Depuis quelques années, c’est devenu une tradition. Le bassin du Breuil accueille la première compétition sur l’eau de la saison : les championnats nationaux longue distance.
Il s’en est fallu de peu pour que le premier rendez-vous de la saison n’ait finalement pas lieu. Avec la fonte des neiges et les intempéries de ces dernières semaines, la Saône avait démontré que quoi qu’il arrive, la force de la nature reste au-dessus des capacités humaines à la dompter. Mais finalement la rivière a retrouvé un débit et une hauteur compatibles avec la tenue des championnats nationaux longue distance. Une compétition qui souffre bien souvent des affres de la sortie de l’hiver mais qui devrait, selon les prévisions météo, passer entre les gouttes et bénéficier de conditions relativement clémentes.
Un rendez-vous qui a un avantage sur les autres : celui d’être intergénérationnel. Il rassemble les catégories U19, seniors et masters, mais permet aussi à ces deux dernières générations de se mêler dans des embarcations, renouant ainsi avec l’esprit « club », comme on l’appelle bien souvent.
L’édition 2026, malgré les péripéties météorologiques de ce début de saison, compte tout de même un grand nombre de bateaux engagés (plus de 520) avec plus de 2200 rameuses et rameurs. Du deux de couple au huit, tout va y passer !
Plusieurs courses vont également être consacrées à des équipages universitaires, permettant là encore de décerner des titres.

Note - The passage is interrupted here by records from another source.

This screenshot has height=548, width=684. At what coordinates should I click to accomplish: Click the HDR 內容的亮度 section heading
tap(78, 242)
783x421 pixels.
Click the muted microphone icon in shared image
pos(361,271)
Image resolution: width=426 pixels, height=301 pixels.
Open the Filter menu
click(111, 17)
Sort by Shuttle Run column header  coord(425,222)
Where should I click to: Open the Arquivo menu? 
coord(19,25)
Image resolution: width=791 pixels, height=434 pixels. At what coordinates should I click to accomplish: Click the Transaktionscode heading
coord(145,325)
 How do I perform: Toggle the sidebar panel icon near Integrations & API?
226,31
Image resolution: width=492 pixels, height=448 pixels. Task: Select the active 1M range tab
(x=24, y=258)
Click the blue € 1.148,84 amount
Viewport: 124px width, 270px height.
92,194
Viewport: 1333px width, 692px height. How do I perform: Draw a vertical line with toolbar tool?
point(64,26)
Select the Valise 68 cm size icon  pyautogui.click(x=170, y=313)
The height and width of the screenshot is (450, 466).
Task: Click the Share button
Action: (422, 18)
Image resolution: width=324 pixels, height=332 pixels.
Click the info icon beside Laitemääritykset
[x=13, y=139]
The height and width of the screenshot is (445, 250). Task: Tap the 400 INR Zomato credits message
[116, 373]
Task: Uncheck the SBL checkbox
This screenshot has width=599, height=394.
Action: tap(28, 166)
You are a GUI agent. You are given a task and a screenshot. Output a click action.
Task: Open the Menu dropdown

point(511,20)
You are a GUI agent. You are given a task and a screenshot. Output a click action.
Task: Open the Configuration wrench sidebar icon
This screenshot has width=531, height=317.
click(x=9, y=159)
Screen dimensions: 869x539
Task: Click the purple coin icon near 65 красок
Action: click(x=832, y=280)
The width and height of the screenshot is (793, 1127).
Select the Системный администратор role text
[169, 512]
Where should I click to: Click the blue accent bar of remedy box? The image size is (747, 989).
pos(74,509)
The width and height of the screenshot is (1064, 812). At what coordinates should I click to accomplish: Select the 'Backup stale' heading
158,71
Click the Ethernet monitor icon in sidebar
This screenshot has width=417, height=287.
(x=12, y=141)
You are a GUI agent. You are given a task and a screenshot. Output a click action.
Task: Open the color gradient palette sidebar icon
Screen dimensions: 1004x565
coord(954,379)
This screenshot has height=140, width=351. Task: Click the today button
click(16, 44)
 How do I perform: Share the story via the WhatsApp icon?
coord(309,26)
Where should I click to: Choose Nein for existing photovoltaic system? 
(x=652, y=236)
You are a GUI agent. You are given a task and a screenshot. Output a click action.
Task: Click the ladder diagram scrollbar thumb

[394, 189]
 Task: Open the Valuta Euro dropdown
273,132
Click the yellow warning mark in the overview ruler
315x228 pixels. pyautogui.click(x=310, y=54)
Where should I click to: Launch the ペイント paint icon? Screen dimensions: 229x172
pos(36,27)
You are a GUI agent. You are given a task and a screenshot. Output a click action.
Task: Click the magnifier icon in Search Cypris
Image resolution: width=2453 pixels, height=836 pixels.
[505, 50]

Les premiers fanions et les premières médailles sur l’eau vont trouver preneurs à Mâcon. Plusieurs athlètes internationaux comme Hélène Lefebvre, Elodie Ravera, Maya Cornut-Danjou, Adèle Brosse, mais ausis les frères Fortier, Baptiste Savaete, Fleur Vaucoret… seront de la partie.
Les grosses écuries du quatre de couple et du huit seront également au rendez-vous. Objectif : glaner les premières récompenses de la saison.